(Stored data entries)
##########

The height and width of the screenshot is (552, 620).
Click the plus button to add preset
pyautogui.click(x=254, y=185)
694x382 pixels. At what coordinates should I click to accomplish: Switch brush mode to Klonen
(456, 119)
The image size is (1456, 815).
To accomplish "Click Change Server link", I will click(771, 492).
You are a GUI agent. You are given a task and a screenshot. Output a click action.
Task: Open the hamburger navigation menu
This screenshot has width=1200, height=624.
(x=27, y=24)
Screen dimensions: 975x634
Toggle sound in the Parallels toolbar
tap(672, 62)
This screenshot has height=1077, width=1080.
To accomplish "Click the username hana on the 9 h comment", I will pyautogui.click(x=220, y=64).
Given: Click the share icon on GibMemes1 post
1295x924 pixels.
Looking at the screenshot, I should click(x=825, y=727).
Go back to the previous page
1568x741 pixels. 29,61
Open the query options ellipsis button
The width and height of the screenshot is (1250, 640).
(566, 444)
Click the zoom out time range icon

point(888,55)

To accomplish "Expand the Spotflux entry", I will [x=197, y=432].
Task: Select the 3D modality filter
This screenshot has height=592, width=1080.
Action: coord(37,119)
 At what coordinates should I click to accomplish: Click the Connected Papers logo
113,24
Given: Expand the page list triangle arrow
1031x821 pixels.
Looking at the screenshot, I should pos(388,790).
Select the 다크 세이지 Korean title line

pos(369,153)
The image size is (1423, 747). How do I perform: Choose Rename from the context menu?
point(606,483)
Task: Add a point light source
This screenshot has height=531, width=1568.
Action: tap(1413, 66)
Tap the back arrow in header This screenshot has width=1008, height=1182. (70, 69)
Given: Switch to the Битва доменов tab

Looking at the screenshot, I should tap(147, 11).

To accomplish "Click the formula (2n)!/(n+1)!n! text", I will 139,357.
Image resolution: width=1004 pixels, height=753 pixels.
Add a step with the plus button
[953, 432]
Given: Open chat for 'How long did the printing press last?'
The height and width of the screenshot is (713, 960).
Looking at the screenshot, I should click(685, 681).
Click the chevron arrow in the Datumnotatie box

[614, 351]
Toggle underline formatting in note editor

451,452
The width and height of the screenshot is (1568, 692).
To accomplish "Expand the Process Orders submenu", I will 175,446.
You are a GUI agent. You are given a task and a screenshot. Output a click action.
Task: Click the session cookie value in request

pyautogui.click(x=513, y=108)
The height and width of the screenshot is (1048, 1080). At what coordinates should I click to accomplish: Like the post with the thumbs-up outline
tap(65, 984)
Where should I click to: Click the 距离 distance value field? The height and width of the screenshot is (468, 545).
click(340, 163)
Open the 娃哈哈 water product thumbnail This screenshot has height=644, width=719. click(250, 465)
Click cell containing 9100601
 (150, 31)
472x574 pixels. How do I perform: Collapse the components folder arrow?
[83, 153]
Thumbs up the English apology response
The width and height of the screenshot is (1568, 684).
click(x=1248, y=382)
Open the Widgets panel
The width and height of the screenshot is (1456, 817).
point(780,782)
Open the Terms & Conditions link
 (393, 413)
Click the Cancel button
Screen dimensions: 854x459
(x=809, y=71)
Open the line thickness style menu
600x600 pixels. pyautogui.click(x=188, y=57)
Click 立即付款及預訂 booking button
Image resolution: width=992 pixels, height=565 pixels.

##########

**Problem description**
The response should consist of the entries above, retyped exactly.

**Exercise answer**
The height and width of the screenshot is (552, 620).
Click the plus button to add preset
pyautogui.click(x=254, y=185)
694x382 pixels. At what coordinates should I click to accomplish: Switch brush mode to Klonen
(456, 119)
The image size is (1456, 815).
To accomplish "Click Change Server link", I will click(771, 492).
You are a GUI agent. You are given a task and a screenshot. Output a click action.
Task: Open the hamburger navigation menu
This screenshot has width=1200, height=624.
(x=27, y=24)
Screen dimensions: 975x634
Toggle sound in the Parallels toolbar
tap(672, 62)
This screenshot has height=1077, width=1080.
To accomplish "Click the username hana on the 9 h comment", I will pyautogui.click(x=220, y=64).
Given: Click the share icon on GibMemes1 post
1295x924 pixels.
Looking at the screenshot, I should click(x=825, y=727).
Go back to the previous page
1568x741 pixels. 29,61
Open the query options ellipsis button
The width and height of the screenshot is (1250, 640).
(566, 444)
Click the zoom out time range icon

point(888,55)

To accomplish "Expand the Spotflux entry", I will [x=197, y=432].
Task: Select the 3D modality filter
This screenshot has height=592, width=1080.
Action: coord(37,119)
 At what coordinates should I click to accomplish: Click the Connected Papers logo
113,24
Given: Expand the page list triangle arrow
1031x821 pixels.
Looking at the screenshot, I should pos(388,790).
Select the 다크 세이지 Korean title line

pos(369,153)
The image size is (1423, 747). How do I perform: Choose Rename from the context menu?
point(606,483)
Task: Add a point light source
This screenshot has height=531, width=1568.
Action: tap(1413, 66)
Tap the back arrow in header This screenshot has width=1008, height=1182. (70, 69)
Given: Switch to the Битва доменов tab

Looking at the screenshot, I should tap(147, 11).

To accomplish "Click the formula (2n)!/(n+1)!n! text", I will 139,357.
Image resolution: width=1004 pixels, height=753 pixels.
Add a step with the plus button
[953, 432]
Given: Open chat for 'How long did the printing press last?'
The height and width of the screenshot is (713, 960).
Looking at the screenshot, I should click(685, 681).
Click the chevron arrow in the Datumnotatie box

[614, 351]
Toggle underline formatting in note editor

451,452
The width and height of the screenshot is (1568, 692).
To accomplish "Expand the Process Orders submenu", I will 175,446.
You are a GUI agent. You are given a task and a screenshot. Output a click action.
Task: Click the session cookie value in request

pyautogui.click(x=513, y=108)
The height and width of the screenshot is (1048, 1080). At what coordinates should I click to accomplish: Like the post with the thumbs-up outline
tap(65, 984)
Where should I click to: Click the 距离 distance value field? The height and width of the screenshot is (468, 545).
click(340, 163)
Open the 娃哈哈 water product thumbnail This screenshot has height=644, width=719. click(250, 465)
Click cell containing 9100601
 (150, 31)
472x574 pixels. How do I perform: Collapse the components folder arrow?
[83, 153]
Thumbs up the English apology response
The width and height of the screenshot is (1568, 684).
click(x=1248, y=382)
Open the Widgets panel
The width and height of the screenshot is (1456, 817).
point(780,782)
Open the Terms & Conditions link
 (393, 413)
Click the Cancel button
Screen dimensions: 854x459
(x=809, y=71)
Open the line thickness style menu
600x600 pixels. pyautogui.click(x=188, y=57)
Click 立即付款及預訂 booking button
Image resolution: width=992 pixels, height=565 pixels.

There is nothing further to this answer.